Wednesday, January 3, 2018

Okami Is The Reason I Should Play Games From My Pile Of Shame



Like you, my backlog of media is huge. I need to read Slaughterhouse Five and Gravity’s Rainbow. I should watch Alien and The Godfather at some point. I still haven’t started The Wire. But out of everything I need to get to, games are the most daunting task. I could easily set aside 2 hours for a movie, but the 80 hours I need to beat something like Fallout: New Vegas, or the amount of time I would need to have a deep understanding of the mechanics of Company of Heroes, are far greater than the chunk of my life that would evaporate by binge watching a bad Netflix original show over a weekend. That said, getting to the games I’ve been putting off playing for years brings its own feeling of accomplishment that I can’t get from watching something that I will only engage with for a fraction of the time. And out of the games I’ve been meaning to get to, Okami was relatively high on the list.
Source: Capcom Unity Twitter https://twitter.com/Capcom_Unity/status/941450499596812288
I  had been planning on buying Okami for the PlayStation 2 after it came out in 2006, then again on the Wii where I thought the motion controls would enhance the experience (rather than hinder it), and a third time on the PlayStation 3. The fourth release on the PlayStation 4 has come out at a “right place, right time” for me. Okami has you play as Amaterasu, the Shinto sun goddess. Amaterasu’s current vessel is that of a wolf, although she still has the ability to wield traditional weapons as well as the Celestial Brush, a calligraphy brush that writes on the physical world. I was enjoying my time going on small quests for people in the world or clearing The Legend of Zelda style dungeons, but it wasn’t until after the boss fight with Orochi, the eight headed serpent Amaterasu had fought against 100 years ago, that I came to really start picking up what Okami was laying down.  
After a short cutscene following Orochi’s defeat, your bug sized companion Issun tells you to head back to Kamiki Village, the game’s starting location, for a festival being held to celebrate Orochi’s current defeat and his loss from a century prior.
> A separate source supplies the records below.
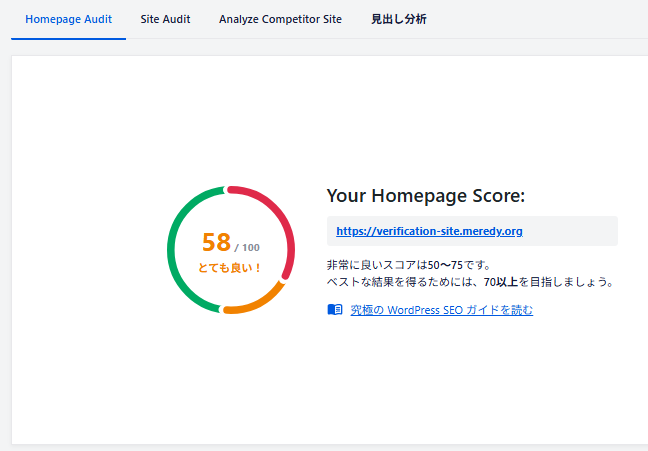The image size is (648, 451).
Task: Open the Homepage Audit tab
Action: click(x=68, y=19)
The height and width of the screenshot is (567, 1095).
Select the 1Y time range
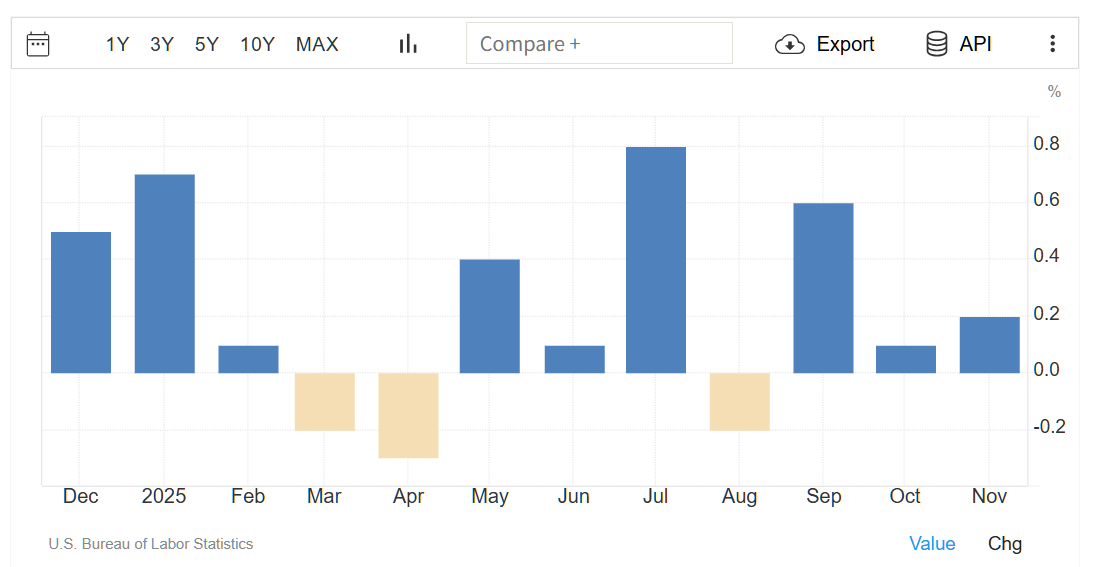117,44
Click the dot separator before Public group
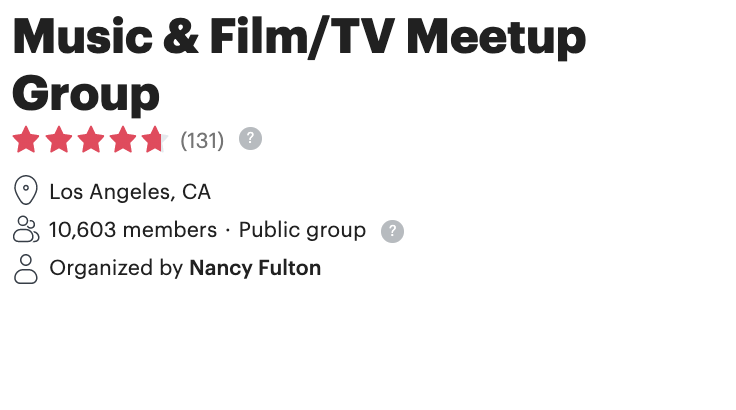Screen dimensions: 736x410 click(228, 231)
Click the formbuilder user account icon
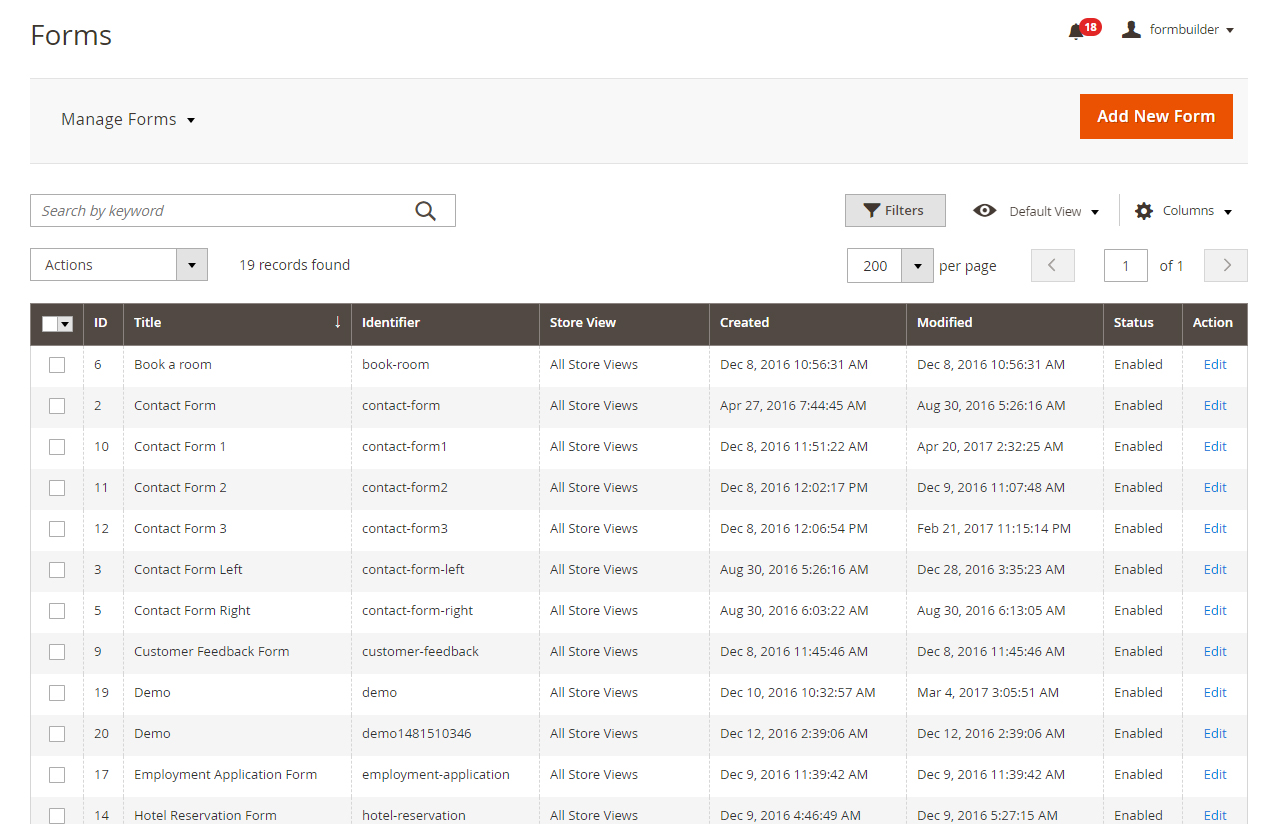Viewport: 1278px width, 824px height. [1131, 30]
You regain control of Amaterasu in Kamiki Village just after the cutscene ends. Teleporting you here is such a smart way to handle the situation too, because it doesn’t give the player the chance to miss the festival. Okami takes you by the hand and says, “Hey, take a break. You earned it.” The brilliance of the festival scene is in its sincerity. The inhabitants of Kamiki aren’t getting drunk, playing with their pets, and setting off fireworks so that you might get a new weapon or learn more about the story through a text dump. They are celebrating for themselves, and so that you might be able to relax and feel you’ve accomplished something.  What Okami does here to recognize the player’s efforts is so much more powerful than an achievement unlocking or a pop up saying you’ve leveled up.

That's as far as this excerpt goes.